Pessoas Trans agora podem alterar nome e sexo no registro civil sem burocracias


Rafaella, a esquerda, com Megg Rayara, primeira mulher trans negra a obter o título de doutora pela UFPR (foto: arquivo pessoal)

A estudante de geografia Rafaela Pandora dos Santos, 30 anos, conseguiu em dez dias alterar nome e sexo no registro civil. “Não foi uma decisão, porque sempre me vi como Rafaela, mas era necessidade, pois ter o documento com um nome masculino me atrapalhava em muitas coisas, por exemplo, para conseguir emprego”, conta.

Em junho, o Conselho Nacional de Justiça (CNJ) padronizou para todo o Brasil uma decisão do Supremo Tribunal Federal (STF), regulamentando que pessoas transexuais e transgêneros têm o direito de alterar nome e sexo no registro civil sem a necessidade de realizar cirurgia de mudança de sexo ou de autorização judicial.

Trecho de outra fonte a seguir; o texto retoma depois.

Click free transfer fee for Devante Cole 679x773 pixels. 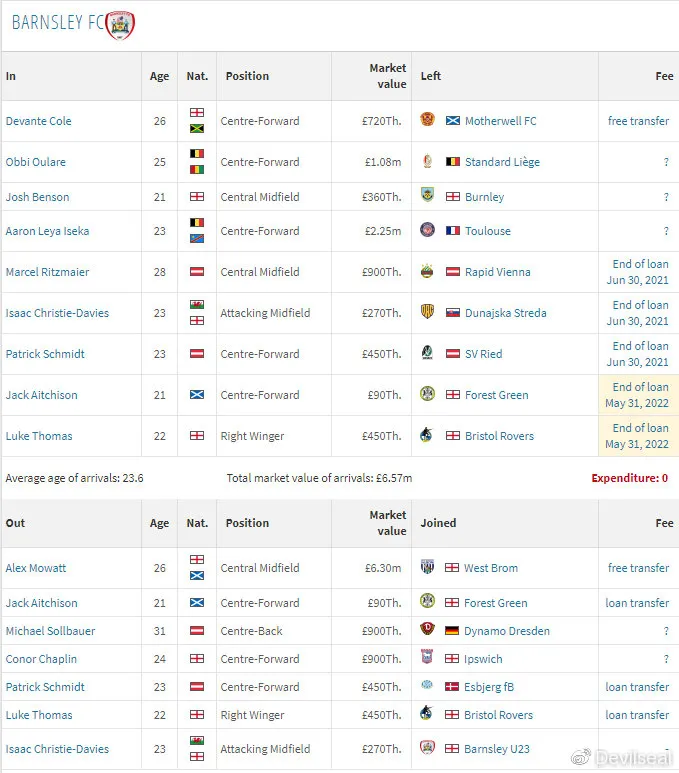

Há dois anos Rafaela vinha tentando conseguir o registro e afirma ser uma conquista não só individual. “Não é simplesmente um documento, mas é para valer o sangue de muitas que morreram no Brasil por causa de transfobia.” Natural de Londrina, resolveu buscar o registro da sua identidade ao decidir sair da prostituição onde esteve por seis anos. “Quando vi amigas morrerem, quis buscar um outro trabalho e acertar a documentação.”

Em 2014, passou em Geografia na Universidade Estadual de Londrina (UEL) e, sendo a única mulher trans, conta que passou por várias dificuldades e preconceitos causados pela não aceitação do seu nome, além de perder bolsas de estudo por conta do não entendimento sobre sua identidade.

Toda pessoa interessada poderá solicitar diretamente nos cartórios a alteração de gênero e prenome, não podendo ser alterados os seus sobrenomes. Além disso, o processo deve ser gratuito para quem não dispõe de condições financeiras. A Defensoria Pública pode ser procurada para a garantia do direito à gratuidade. (pulsar/brasil de fato)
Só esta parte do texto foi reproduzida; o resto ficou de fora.